Angelic is the other. Beautiful wispy blonde hair frames blue eyes. No distraction is required. She sits and just watches. Everything. I swear, her eyes got bigger every minute. She is perfectly symmetrical. She walks gently, tentatively, as if the polished wooden floor will break like ice bergs if her feet make a sound. I imagine she is so quiet because she's afraid of not being able to hear the sound of her own breathing.

Mom titters about home improvement. Lesson one in white suburban mother chatter. I think the only way to improve her home is paying more attention to her children. Hell, I've been with them for four hours and they've shown me more of a personality then she ever will.

I still like boys better.

Tuesday, October 18, 2011

The River

We are struck, we recover. Our injuries are only broken strings. Snapped, the chords are corrupt and wavering. Replaced, they sing. But the strings are big, almost 5 and a half feet tall and big enough to fit my shoes.

Your strings play off beat and the melodious nonconformity dances and plucks. A twang: that broken, fractured, slice. That bitch of a 4 count. When one person is over-glorified so much and so many times in my mind that if they get too close my heartbeat goes through my chest and my river of blood overflows its banks. So far deserved, I reassure, but am blind to any flaw.
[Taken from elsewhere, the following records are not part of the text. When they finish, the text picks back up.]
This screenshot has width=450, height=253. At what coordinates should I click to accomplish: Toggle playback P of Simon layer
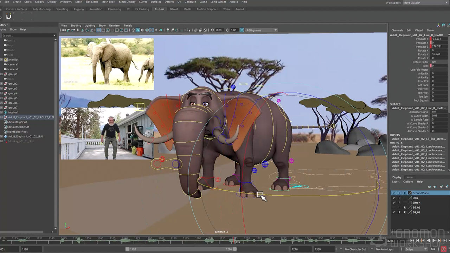[x=399, y=203]
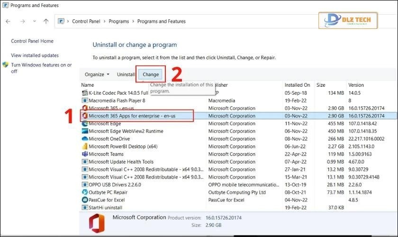Screen dimensions: 398x237
Task: Sort the list by Installed On column
Action: [x=297, y=85]
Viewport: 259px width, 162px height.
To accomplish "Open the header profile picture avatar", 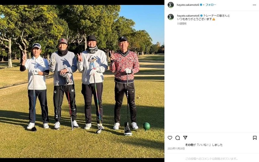I will tap(171, 5).
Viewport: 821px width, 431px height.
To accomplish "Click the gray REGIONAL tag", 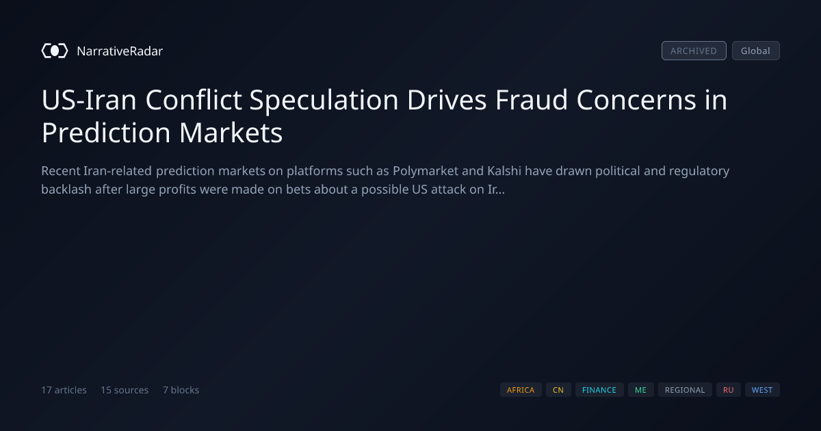I will pyautogui.click(x=685, y=390).
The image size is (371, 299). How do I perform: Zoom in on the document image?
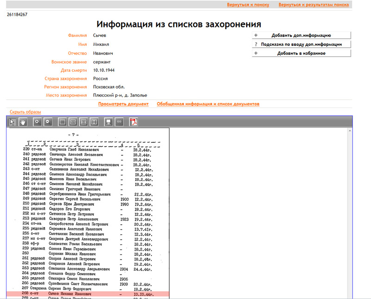pyautogui.click(x=37, y=122)
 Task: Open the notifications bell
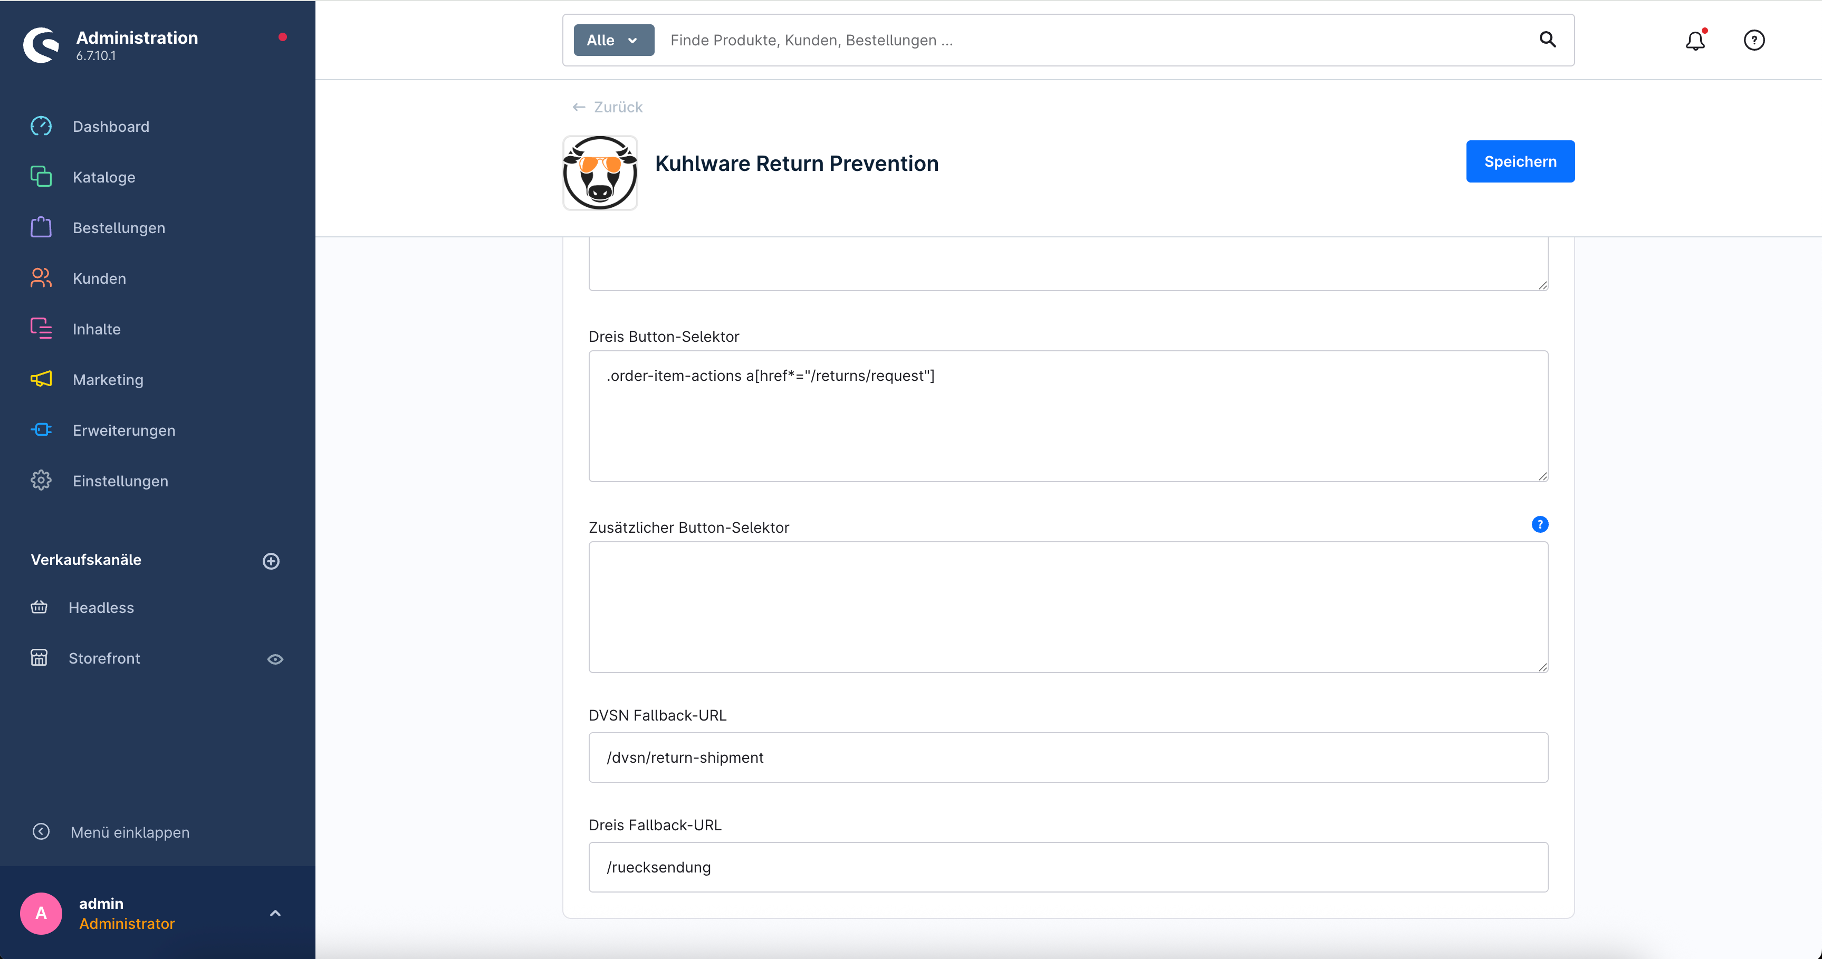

I have to post this before it starts sounding stupid when flowed back through my own eyes.




Monday, October 3, 2011

What Showers are For

Because God knows we all do our best thinking in the shower, letting the droplets wash away any satanic thoughts that have compounded themselves in our brain stems. Hair is rooted to our heads so it doesn't fall down into the drain with the rest of our dead inhibitions, tucked into the pipes with all other wickedness. I wonder if that's why rats are so evil - because they lurk in the pipes and catch all our awful fascinations. They grow fat with perversion, with lust and rage and sticky heat.
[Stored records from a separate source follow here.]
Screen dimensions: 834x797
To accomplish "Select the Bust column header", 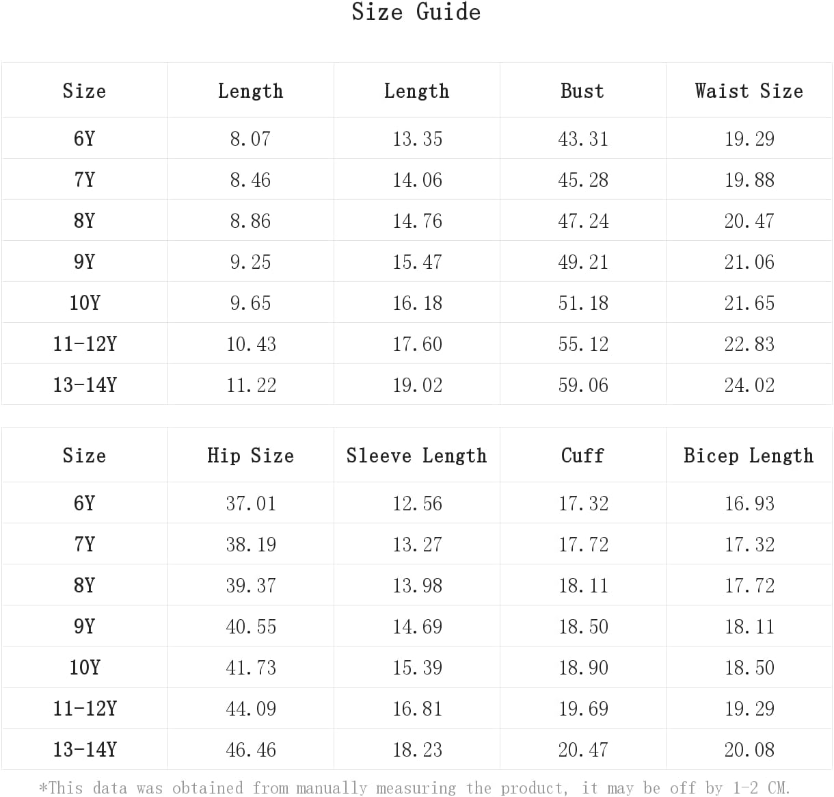I will (x=582, y=91).
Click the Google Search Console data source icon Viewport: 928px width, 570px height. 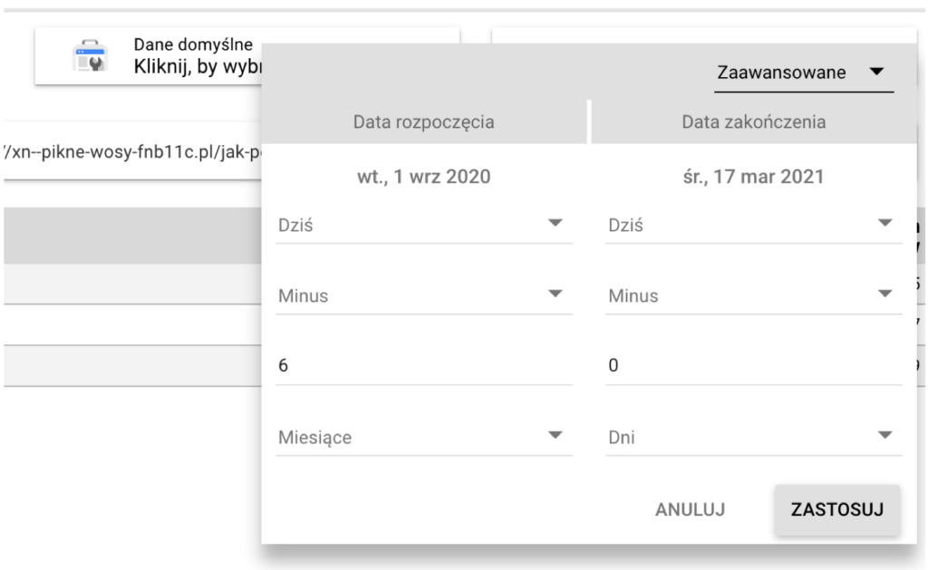coord(90,56)
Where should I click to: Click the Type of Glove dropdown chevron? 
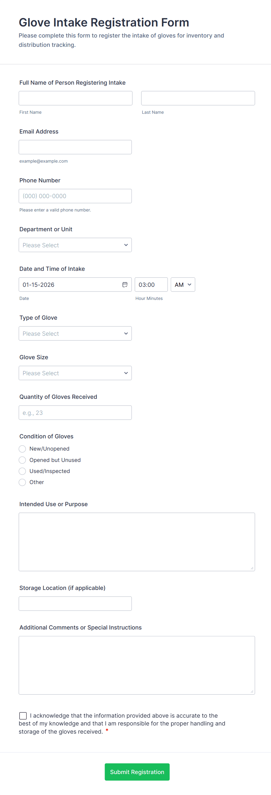click(x=126, y=333)
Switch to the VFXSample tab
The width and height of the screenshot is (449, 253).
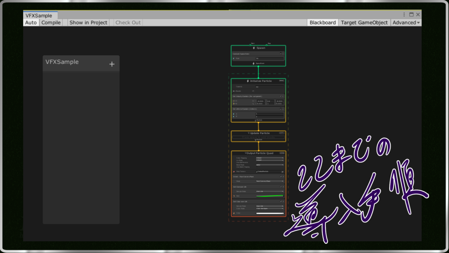39,16
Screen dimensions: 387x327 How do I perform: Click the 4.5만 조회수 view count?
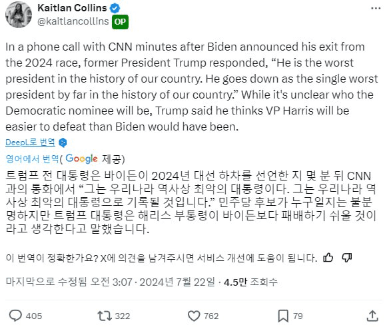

Some are hung onto more than others

"Why do I always think of the best comeback after the argument is over?"
"He deserved what he got."

Rats are only misunderstood. Judged too harshly. So are cancer cells and the end of summer and stepping out of comfort zones. Perhaps rats are our gods.
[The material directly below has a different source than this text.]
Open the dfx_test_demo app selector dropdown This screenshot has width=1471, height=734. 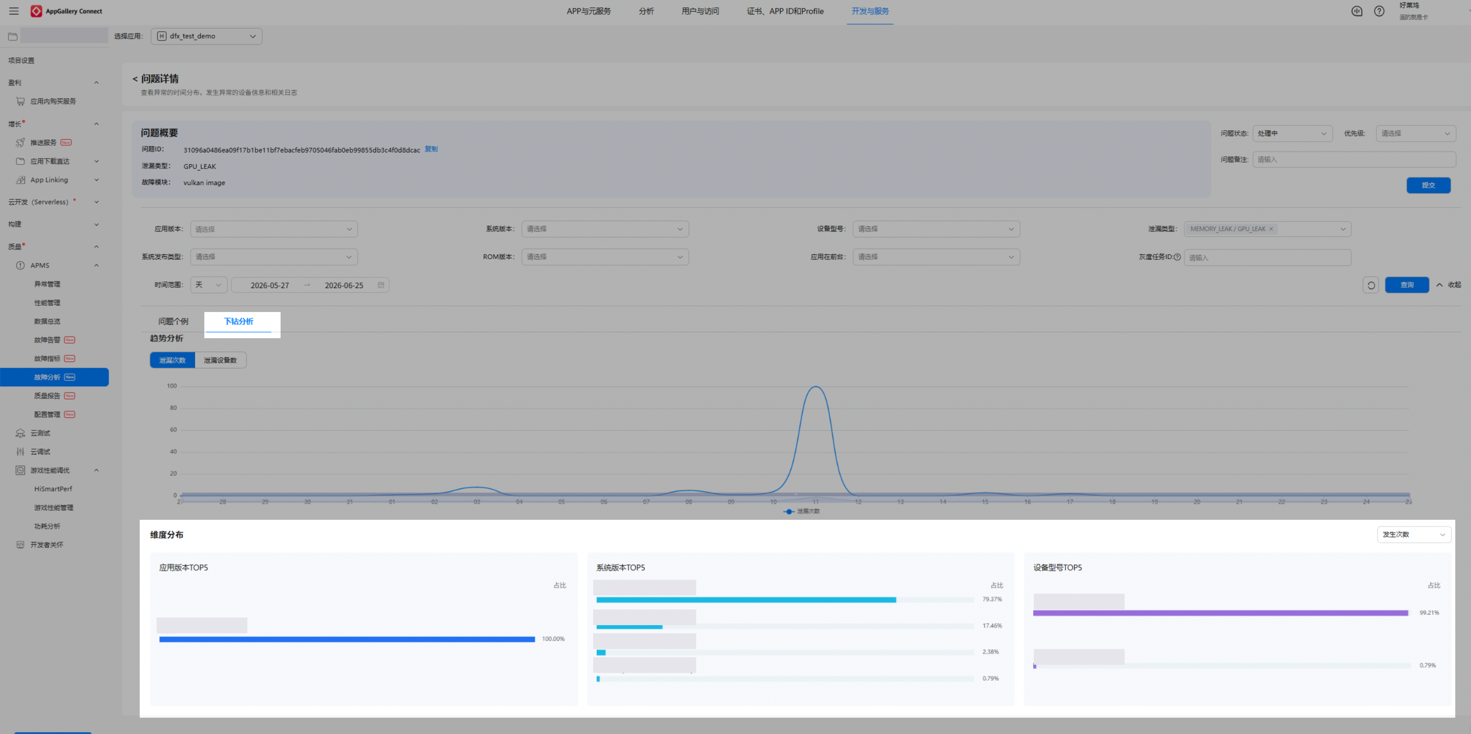[207, 36]
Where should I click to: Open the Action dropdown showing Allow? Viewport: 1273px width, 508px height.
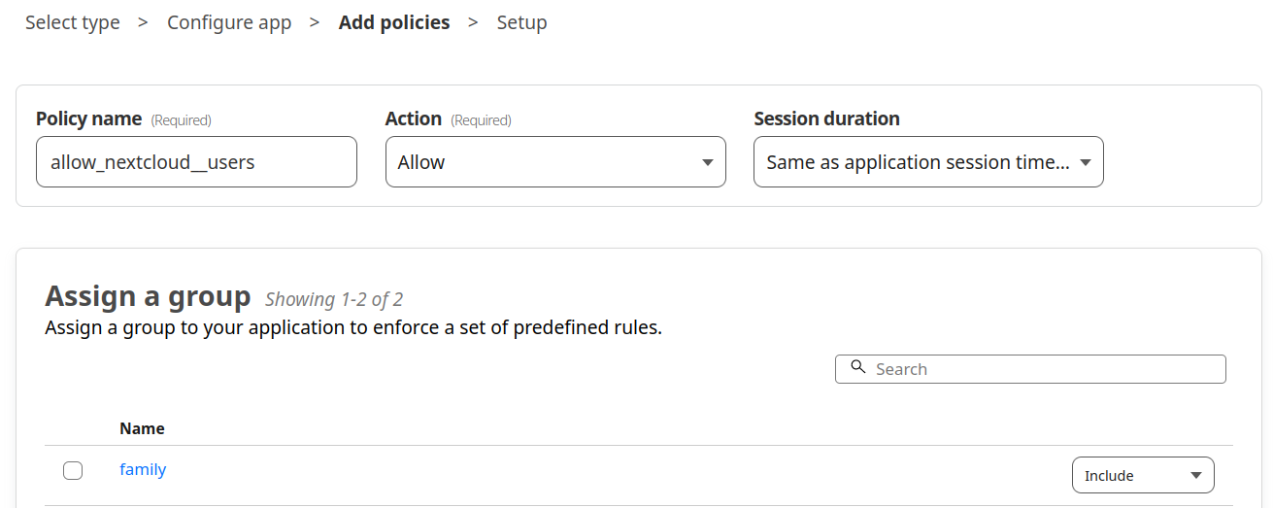click(x=555, y=161)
Tuesday, September 20, 2011

Future Improvement

She gave me these really bright white shoes for my birthday. She said "Avery, I'll let you figure out the colors in your life." It stuck out in my mind because my family hadn't even remembered my birthday that year. They didn't notice that I continued to wear the white shoes for a few years after that either. Every summer the sneakers would get smaller and I would get high with my cousin out by the cemetery. By the third August he could blow perfect smoke rings and they would float round the necks of the spirits who came out of their beds to watch our veiny red eyes. Adam's cutoffs and relaxed fingers suggested he had forgotten about his dad but the shadows under his eyebrows told otherwise. Still I didn't say a word about it. Things were better when Adam wasn't angry.

Once during July, I could swear his hair was blonder than usual - or maybe it was just the back lighting from the sun - he got real mad about something that I said. I don't even remember what I had been talking about but his head ducked into his chest, as if he was trying to dislodge the weight of shame from his skull. His mom told him not to slouch so much but he did it on purpose anyway. He said it "allowed for future improvement", but I'm pretty sure he just read that on a middle school report card or something. A lot of people didn't know how to wrap their heads around how to help Adam out. Sometimes it seemed like Adam and I were the only people who knew that he didn't need their help. But if I really thought about it I guess he was afraid of both success and failure. He liked being mediocre because nobody had anything to say about it. Making his own mind up about the past kept him from getting stuck in an endless slump of untwisting the knots in his stomach, tied there by what some prick in a brown suit and a notepad had to say.

I never talked about the past with Adam, never, ever the past. Not even what I had for lunch an hour ago. We always discussed what was happening right in front of us. He was the first one to see the car speeding around the corner. Later he said it was me who pointed, but I know it was him.